Jean-Daniel Lévy, directeur du pôle politique & opinion de l’institut Harris Interactive, décrypte la dernière vague du baromètre Harris Interactive / Délits d’Opinion. Remontée de la cote de popularité de François Hollande, difficultés du premier ministre à imprimer, conflit en Centreafrique : Chiffres à l’appui, Jean-Daniel Lévy fait le point des défis de l’exécutif à l’aube de l’année 2014.
1. En gagnant 2 points, François Hollande reprend un peu d’oxygène en cette fin d’année. Quelles catégories de Français contribuent à ce léger regain de popularité ?

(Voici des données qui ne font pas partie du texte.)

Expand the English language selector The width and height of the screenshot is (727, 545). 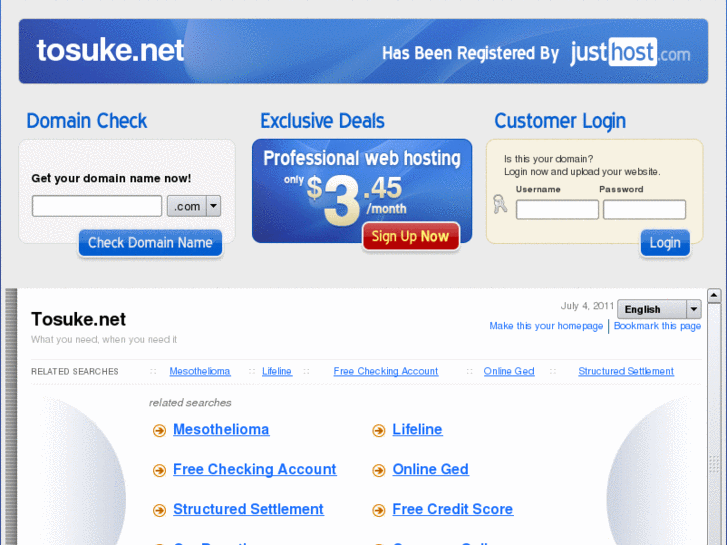coord(659,309)
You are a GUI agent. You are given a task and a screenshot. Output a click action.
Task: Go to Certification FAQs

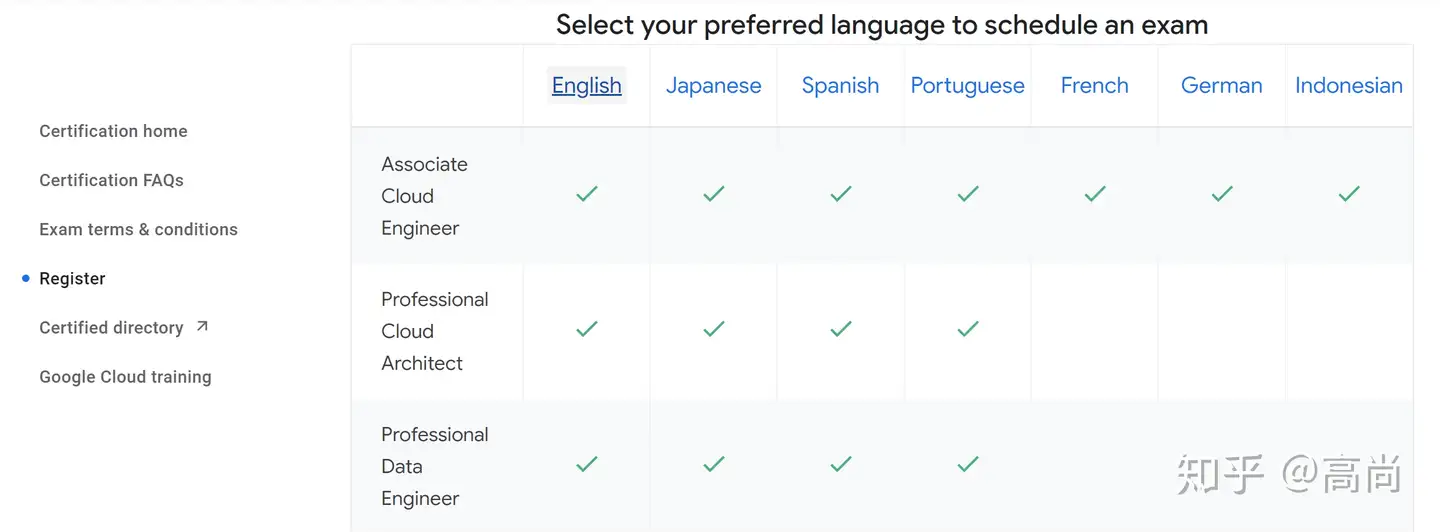click(x=111, y=180)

Tout comme l’inversion de la courbe du chômage, l’évolution de la confiance à l’égard du Président de la République ne peut se mesurer que sur le moyen terme. Au cours de ce dernier mois, la confiance s’est socialement accrue parmi les catégories supérieures (32%, + 4 points), politiquement au sein des sympathisants de Gauche et notamment socialistes (82%, + 4 points). Reste que, sur le moyen terme, ces deux franges de populations sont celles qui auront le plus marqué leur désaffection. Rappelons-nous qu’en juillet 43% des « CSP + » accordaient leur confiance dans le Président, tout comme 92% des sympathisants socialistes. En juillet dernier, 35% des Français indiquaient donner crédit au Président de la République. Ils sont 28% aujourd’hui. Il est frappant de remarquer que les soutiens du Président ne mentionnent pas les enjeux récents comme, par exemple, l’intervention en centrafrique. On se souvient qu’au moment du Mali, l’effet avait été doublement bénéfique pour le Président (aussi bien en terme d’image que de confiance). Aujourd’hui, dans les circonstances actuelles, ce n’est pas le cas. Les seules personnes parlant de cette intervention sont critiques.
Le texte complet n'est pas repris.